By Canny operator to the edge extracting of picture after registration as shown in figure 4, can be obtained according to Fig. 4, by using Image edge after Canny operator extraction is also apparent.
Part III of the present invention be the components target identification based on Generalized Hough Transform, including reference point locations selection, R-table is established, the space Hough is established, peak value positioning and mutual information calculate, comprising:
Step 3.1: the selection of reference point, reference point can be any point in template edge image, including non-edge The position of point, is typically chosen the central point of template edge image, since the edge of handwheel part is under the influence of environment, detected Shape it is usually and irregular, so the coordinate for finally choosing template picture top left corner pixel is reference point;
Step 3.2: with template edge image total edge points and distance reference amount, establishing R-table matrix;
Step 3.3: for each marginal point in inspection edge picture, it is corresponding discrete to calculate gradient by above-mentioned rule Value, for each in template edge picture fall into marginal point, will according to R-table calculate inspection edge picture in accord with The corresponding reference coordinate of the marginal point of conjunction, establishes the space Hough, and space size is identical as inspection picture space size;
Step 3.4: finding the maximal peak point in the space Hough, that is, search out optimal reference point.

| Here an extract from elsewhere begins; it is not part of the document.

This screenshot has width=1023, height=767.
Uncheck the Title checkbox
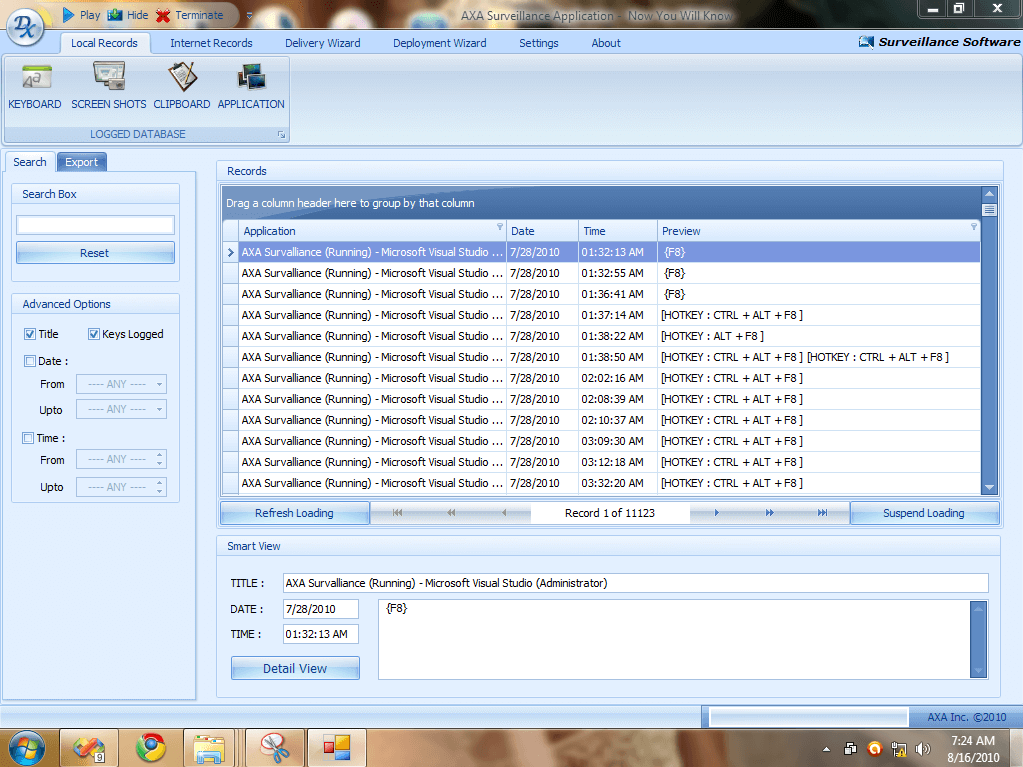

Step 3.5: utilizing Generalized Hough Transform method, reference coordinate is found in inspection image, correspondence mappings are template The coordinate of upper left angle point the picture of template size, and and template image are extracted in inspection image with the reference coordinate position Mutual information calculating is done, judges whether part lacks according to the size of the association relationship calculated.
In order to verify the reliability of this part method, the present embodiment to reference map carry out template extraction and first to reference map into Row identification is identified very accurate handwheel recognition result after registration using Generalized Hough Transform method using obtained template As shown in figure 5, can be obtained according to Fig. 5, this part method is also very accurate to the identification of target in the picture.When handwheel missing, benefit The extracted region of template size is carried out with the location information that Generalized Hough Transform obtains, and does mutual information calculating with template picture, It may determine that whether handwheel lacks.

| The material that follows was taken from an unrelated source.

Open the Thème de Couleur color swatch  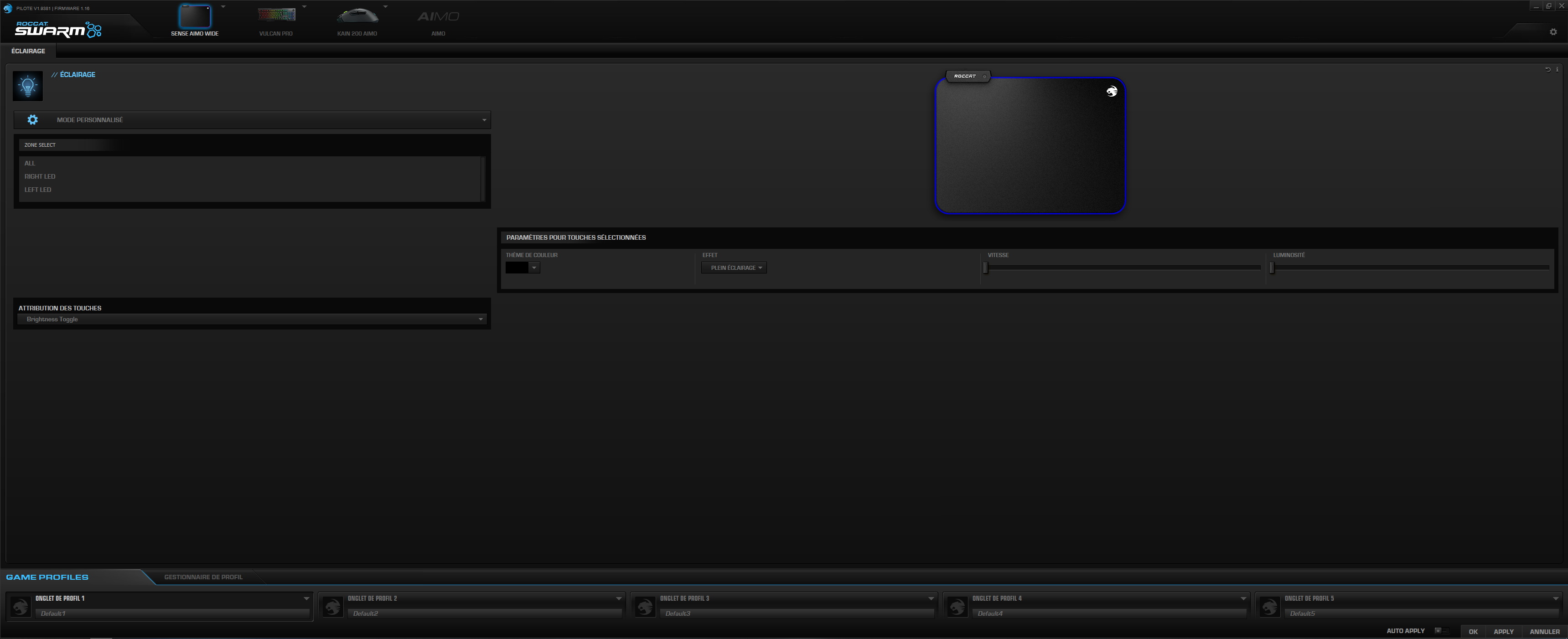click(517, 268)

So far, it has been combined preferred embodiment shown in the drawings and describes technical solution of the present invention, still, this field Technical staff is it is easily understood that protection scope of the present invention is expressly not limited to these specific embodiments.Without departing from this Under the premise of the principle of invention, those skilled in the art can make equivalent change or replacement to the relevant technologies feature, these Technical solution after change or replacement will fall within the scope of protection of the present invention.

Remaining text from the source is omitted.